Although it’s debatable whether Bradford is even a painter at all, considering most of his work is built through collage, this would not be an interesting debate. What is interesting and important about Bradford’s work is what defines Parlá’s work as well: its emphasis on what Robert Storr calls in his monograph essay the “trenchant groundedness” and “absolute locality” of Bradford’s materials and working process. Both artists transport us to an earlier, more innocent time in the city. Both are attracted to graffiti for its simultaneously public-and-private language, as Bradford observes: “Graffiti is interesting to me because it’s in the public domain but it’s full of secrets, and unless you’re part of that system, you can’t unlock those secrets.” Parlá’s work reminds us that graffiti was about advertising a name and aplace. The question for Bradford, too, has less been one about “methods of representation” writ large than about “repping” for the local, the public, the factual, and the geographical. As he notes in a wide-ranging and entertaining interview with Hamza Walker:
The merchant posters break it down. They always make everything feel urgent and get your attention really fast. I realized I needed to go where I found them. I got it on a pole – where’s the pole? The pole is on the street, but what street is it? The street has a name, and what happened on the street five years ago is different from what’s happening now. The merchant posters were on these fenced empty lots where buildings were burnt down during the ’92 riots.
Bradford is, as both Storr and Bedford observe, a descendant of abstract expressionism who could care less about sublimity or primal forms emerging from the psyche or the collective unconscious – rather, the kind of “abstraction” that concerns him, as Katy Siegel observes, is any situation “that is too complicated for existing categories, for a system of classification that separates things that actually interact.” Much like a city, or a neighborhood.

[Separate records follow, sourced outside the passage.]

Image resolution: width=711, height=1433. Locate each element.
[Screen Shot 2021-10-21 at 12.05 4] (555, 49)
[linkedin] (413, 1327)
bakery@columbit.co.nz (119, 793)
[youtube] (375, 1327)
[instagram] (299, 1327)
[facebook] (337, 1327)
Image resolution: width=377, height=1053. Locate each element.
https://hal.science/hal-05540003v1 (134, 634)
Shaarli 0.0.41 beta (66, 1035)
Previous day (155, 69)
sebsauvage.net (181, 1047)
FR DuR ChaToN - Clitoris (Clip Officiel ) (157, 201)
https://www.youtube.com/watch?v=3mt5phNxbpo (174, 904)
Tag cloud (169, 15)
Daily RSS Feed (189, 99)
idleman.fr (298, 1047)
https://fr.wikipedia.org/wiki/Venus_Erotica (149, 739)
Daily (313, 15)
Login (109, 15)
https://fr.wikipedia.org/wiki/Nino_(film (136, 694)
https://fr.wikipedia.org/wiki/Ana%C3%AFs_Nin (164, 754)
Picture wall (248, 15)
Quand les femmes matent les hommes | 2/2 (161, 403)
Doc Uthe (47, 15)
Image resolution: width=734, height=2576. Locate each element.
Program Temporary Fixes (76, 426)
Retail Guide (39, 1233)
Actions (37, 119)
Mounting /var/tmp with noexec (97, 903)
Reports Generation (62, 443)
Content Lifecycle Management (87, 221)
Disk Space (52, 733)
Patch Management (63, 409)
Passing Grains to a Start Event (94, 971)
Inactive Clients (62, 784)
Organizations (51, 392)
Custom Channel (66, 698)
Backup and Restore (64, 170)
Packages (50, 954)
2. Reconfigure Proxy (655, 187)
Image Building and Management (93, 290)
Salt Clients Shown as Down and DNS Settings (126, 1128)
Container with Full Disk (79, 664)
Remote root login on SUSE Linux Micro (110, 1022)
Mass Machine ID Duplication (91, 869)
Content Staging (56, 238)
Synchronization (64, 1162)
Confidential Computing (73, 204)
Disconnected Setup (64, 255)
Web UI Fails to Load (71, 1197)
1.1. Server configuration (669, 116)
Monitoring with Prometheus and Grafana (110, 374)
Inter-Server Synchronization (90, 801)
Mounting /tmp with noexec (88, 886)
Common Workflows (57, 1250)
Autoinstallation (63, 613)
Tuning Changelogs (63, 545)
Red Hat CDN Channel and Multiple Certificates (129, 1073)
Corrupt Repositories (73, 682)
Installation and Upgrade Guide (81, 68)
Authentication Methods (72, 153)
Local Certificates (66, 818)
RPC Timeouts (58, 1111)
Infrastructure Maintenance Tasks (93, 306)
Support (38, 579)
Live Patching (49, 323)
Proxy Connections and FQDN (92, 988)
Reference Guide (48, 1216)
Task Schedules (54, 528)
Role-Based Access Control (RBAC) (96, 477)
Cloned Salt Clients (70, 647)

Bradford and Parlá collect and transform what to date has defined and sustained our cities, preserving what we often don’t even know we’re losing. What accretes, what accumulates on our walls is there for an instant before it’s papered over, or washed out, or before it crumbles to the ground. In an interview with Carol S. Eliel, Bradford expresses regret that the world of found objects in 1960s New York that was available to artists like Robert Rauschenberg and Jasper Johns is now lost — through obsolescence or “renovation” — to artists like himself. What Bradford and Parlá share is the understanding that these “artifacts” — whether archived on paper, or on canvas, or in the gallery — represent people, places, and entire ways of life that are threatened with disappearance. So they walk the streets, making intelligent choices.